Odds and Ends
I did a bit of work on the website yesterday, and got the Amedro biography up. I’ve completely forgotten the password for my new space, but fortunately my FTP program seems to have retained it.
So, Monday morning. I finished the body of the Wallaby up to the armpits yesterday, cast on the first sleeve, and finished the wretched ribbing. Now I’m so keen to see what the yarn will do in this new situation that it’s going to be hard to lay it aside (according to my new schedule) and re-attach myself to the Princess.
Normally, I let the colours of variegated yarns behave as they please (and positively enjoy “pooling”) but this time I went to the trouble of winding a second skein so that I could leave the first one attached to the body. And I plan to start the second sleeve, when I get there, at the same point in the colour sequence as I did the first.
Beadslut, I don’t think I had ever heard of veil stitch. Wow! I am tremendously impressed with your progress. I started with the link you gave in yesterday’s comment, and got completely bogged down in what was meant to be the new, easy way of doing it.
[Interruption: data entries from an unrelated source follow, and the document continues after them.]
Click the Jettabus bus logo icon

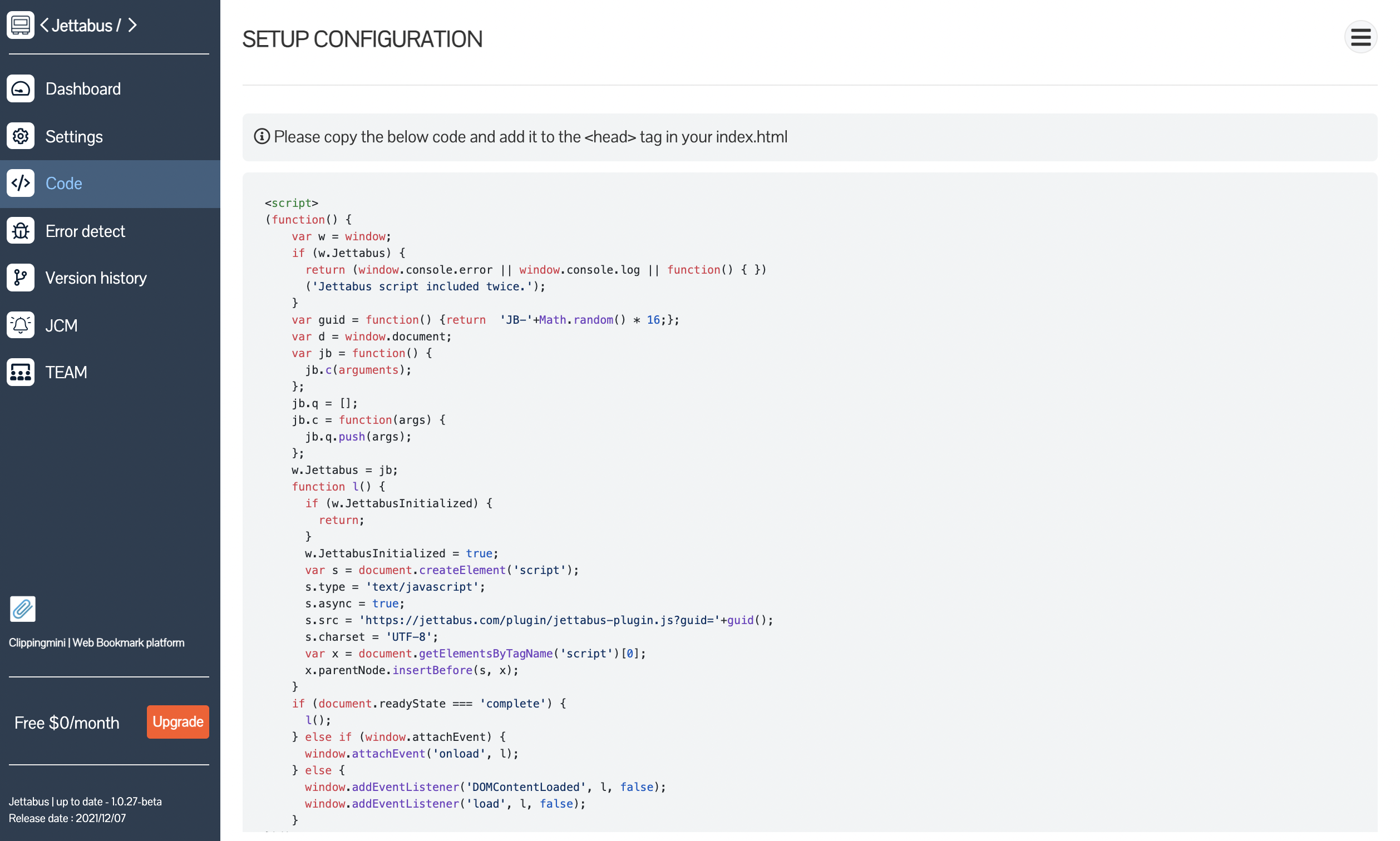pyautogui.click(x=21, y=25)
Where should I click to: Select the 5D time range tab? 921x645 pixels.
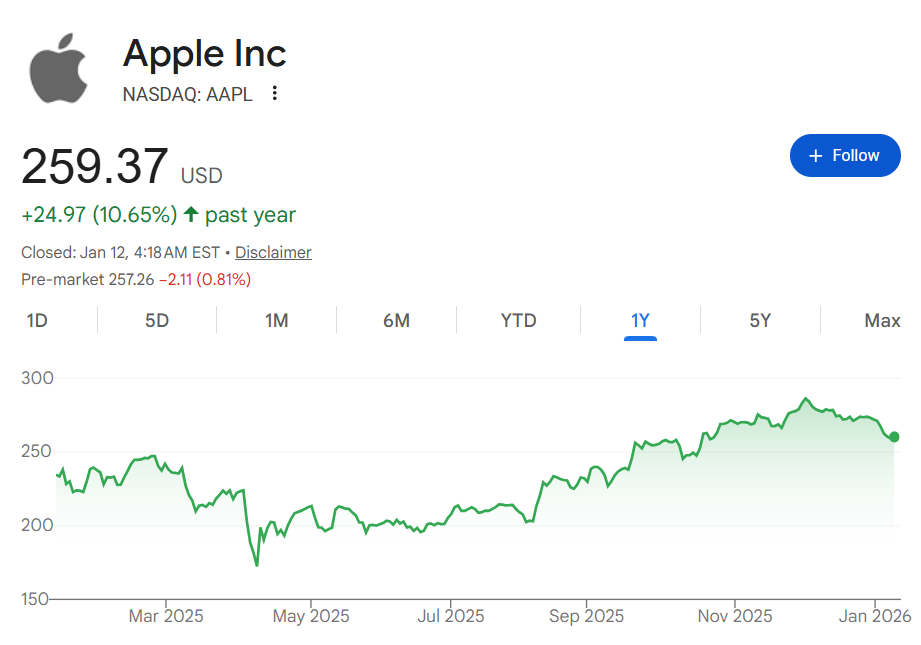pos(157,321)
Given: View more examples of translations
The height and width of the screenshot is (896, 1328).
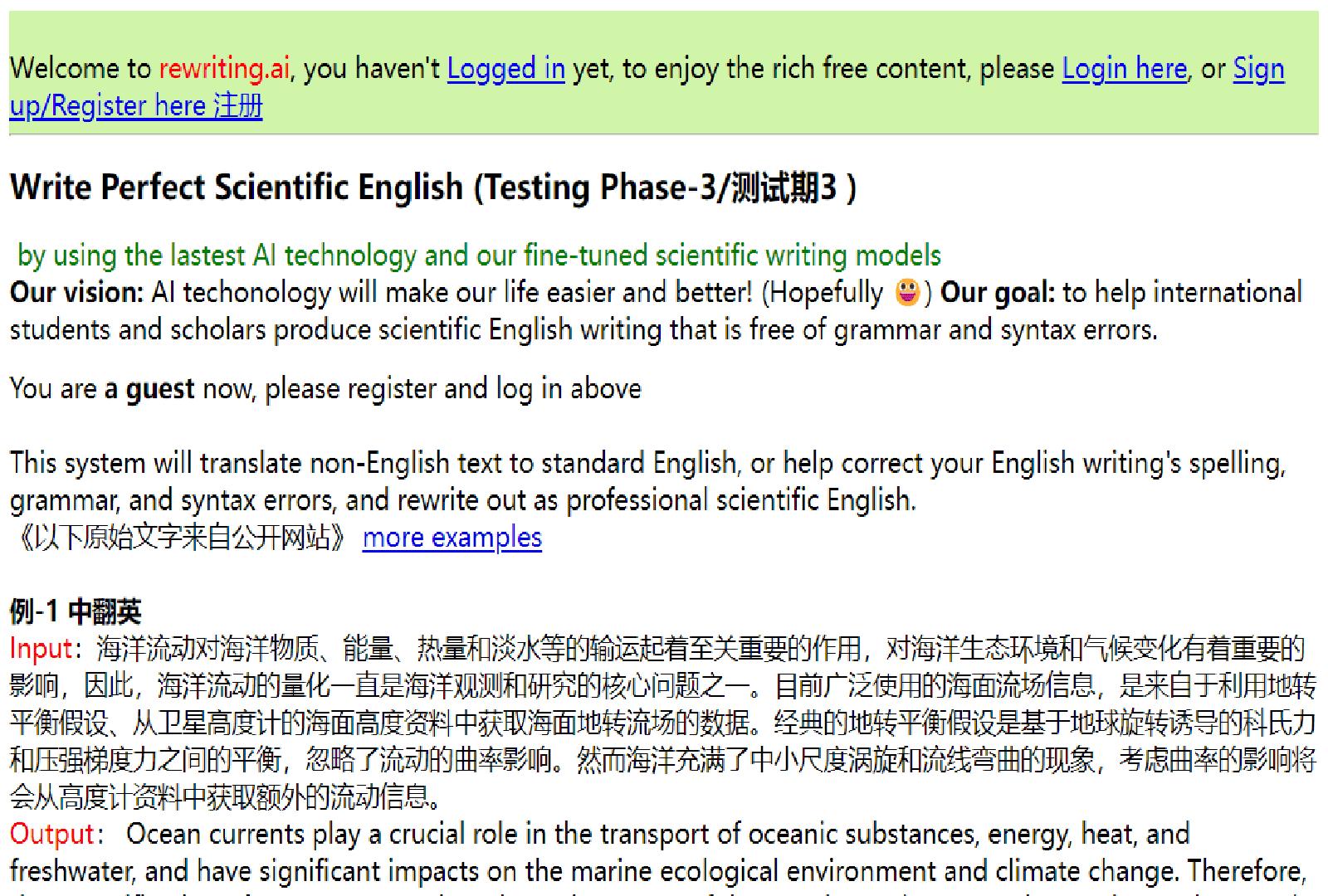Looking at the screenshot, I should [451, 538].
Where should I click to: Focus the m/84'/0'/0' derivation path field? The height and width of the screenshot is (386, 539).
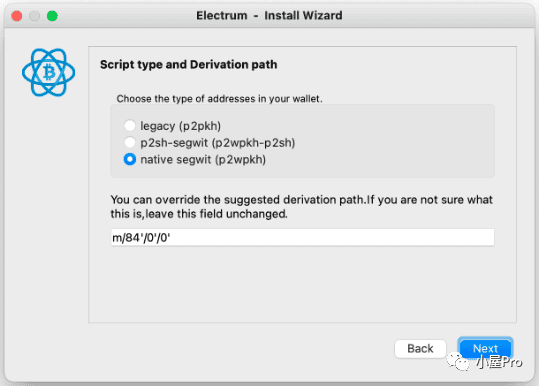pyautogui.click(x=302, y=238)
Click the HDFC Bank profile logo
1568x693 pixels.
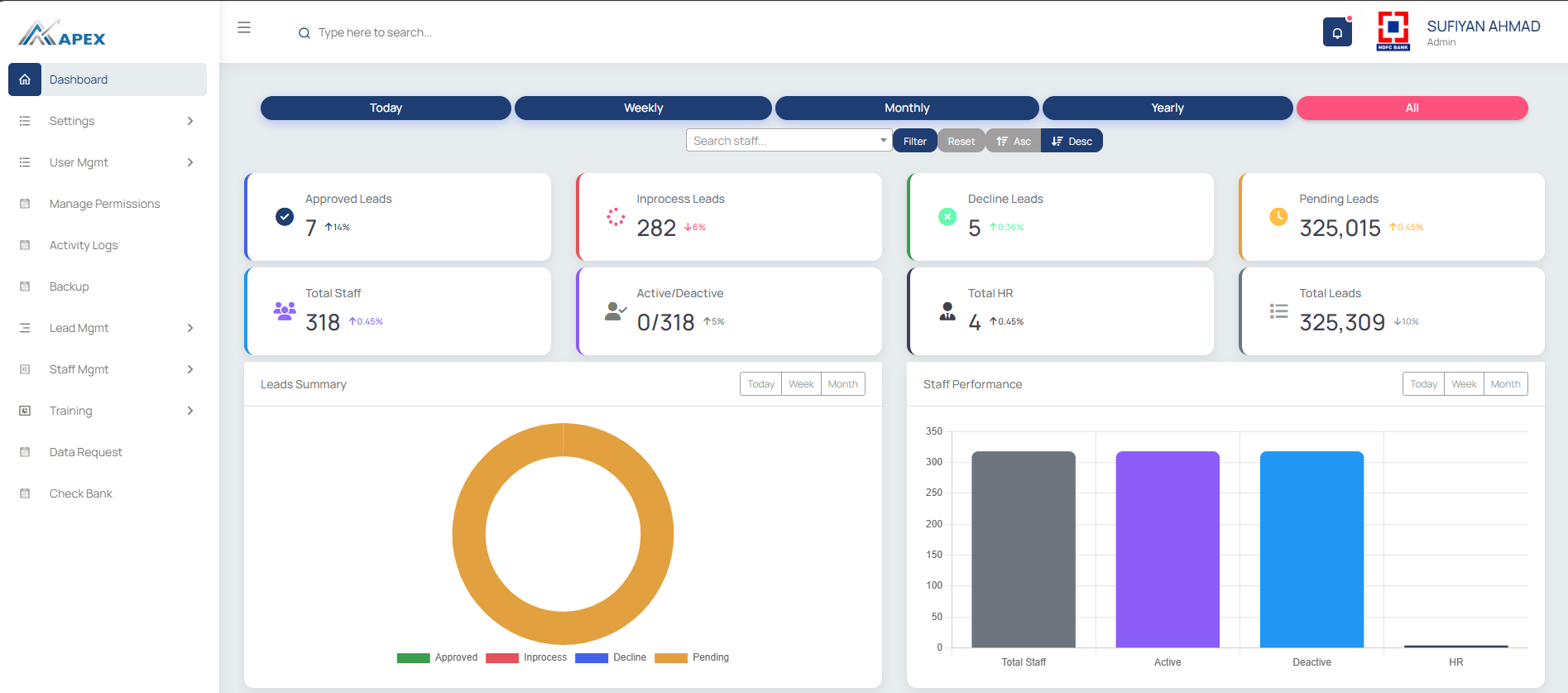pos(1393,31)
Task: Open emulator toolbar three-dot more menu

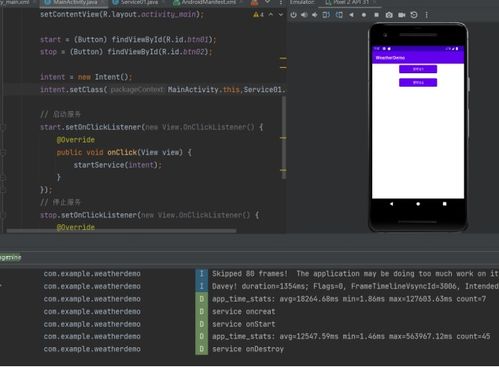Action: coord(426,15)
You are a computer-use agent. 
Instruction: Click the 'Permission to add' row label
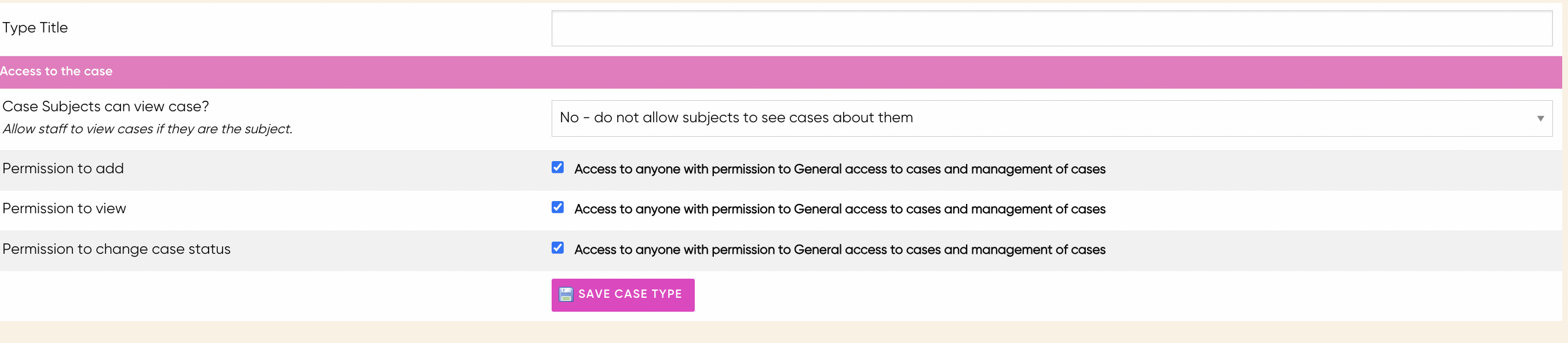(x=63, y=169)
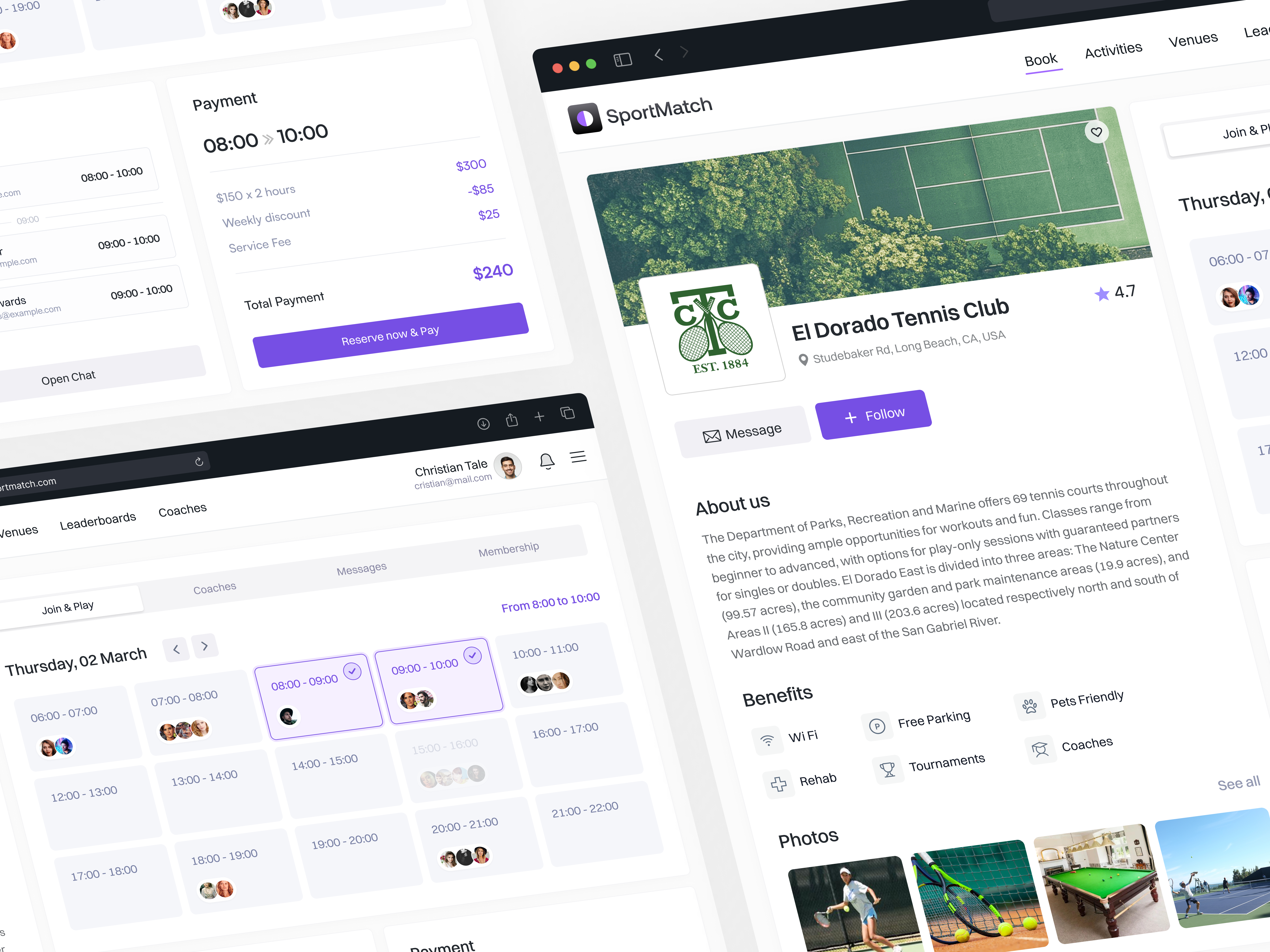This screenshot has height=952, width=1270.
Task: Select the 09:00 - 10:00 time slot checkbox
Action: [472, 655]
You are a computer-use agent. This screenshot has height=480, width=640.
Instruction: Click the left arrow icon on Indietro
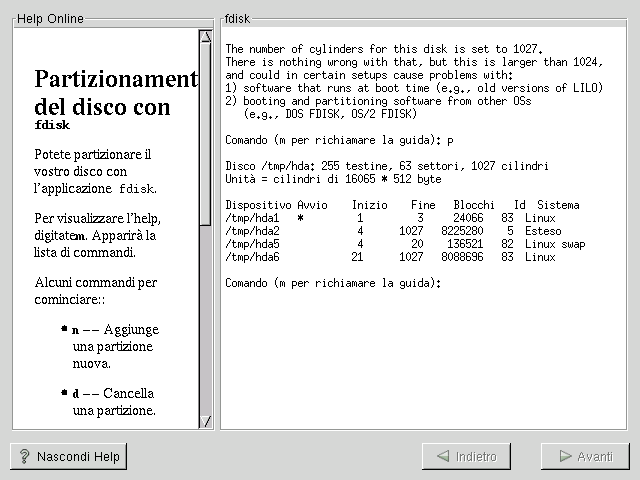click(442, 457)
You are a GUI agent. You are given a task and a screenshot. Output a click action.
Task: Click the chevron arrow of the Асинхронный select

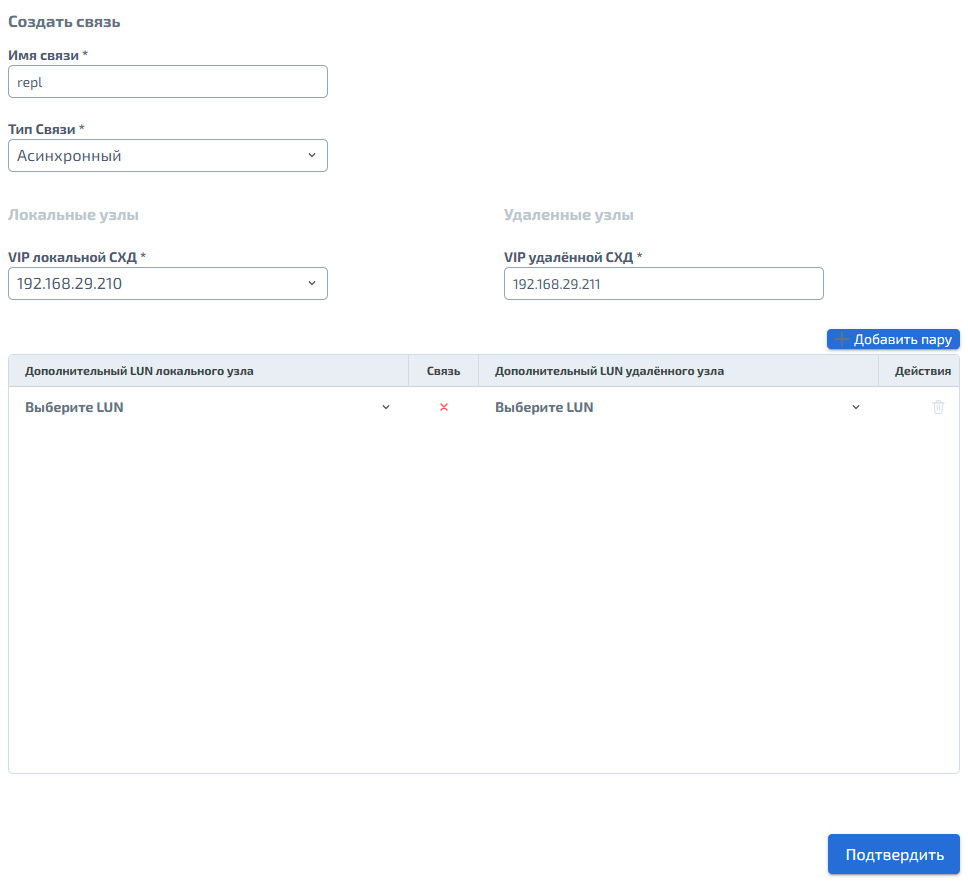[x=312, y=156]
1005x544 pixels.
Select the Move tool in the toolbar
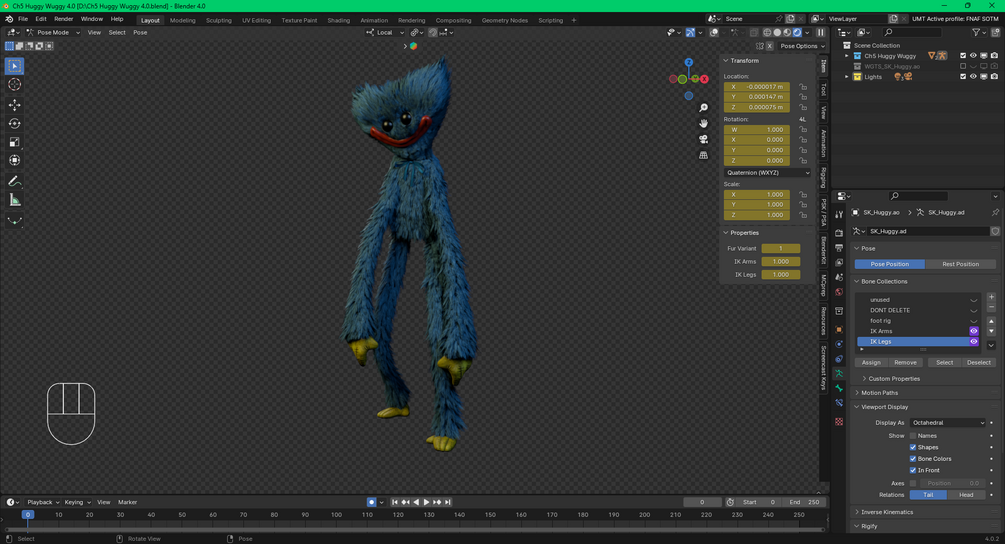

That’s what you’re doing, right? But at bedtime I had a look at Mary Thomas and I wondered if it might not be too bad the old way once (as you say) one had got into the rhythm of it. Whichever way, I love the stitch, and your socks are breathtaking.
Kristie, I had never done a sock club, either, before I signed up with The Yarn Yard that rainy day in January. The only problem now, is keeping up with it. I have the April yarn still lying around where I can see it. I ache to knit it – but when?
Why do I collect VKBs? Dunno, really. They were a most important influence on my Early Knitting Life. Way back then in the 50’s, there was nothing much else. No internet, no other serious magazines that I knew of, very few books, most of them called “Knitting for the Family”. The twice-yearly appearance of the VKB was a big event. I saved ‘em all, and read and re-read them. They were the first to publish a KF pattern. I remember it vividly, the seeing of it for the first time.
When it finally went down, in the late ‘60’s, I wrote to the then editor, Judy Brittain, and asked if I could buy any back copies. She replied kindly, but said no. I could buy expensive photocopies of particular patterns, that was all. Photocopying was cutting-edge technology in those days. But that’s not what I wanted.
The desire to get the old ones was born then, but the following years were lean. The Knitting and Crochet Guild had a clean-out of the library once: I got quite a few tatty old copies then. But it was only when I discovered eBay last year that serious collecting became possible.
I mean at least to study the early ones and make some notes about trends, when I’ve got a few more from the 30’s. When did Vogue first sanction knitwear for the evening, for example? And when was the last bathing suit pattern?
Somehow, yesterday, I stumbled on this blog and am fired with curiosity about Lucy Neatby’s magic buttonhole. Like many, I can’t make a buttonhole for beans. I gather from the Neatby website that it’s not in the public domain: you have to buy a pattern. Might be worth it.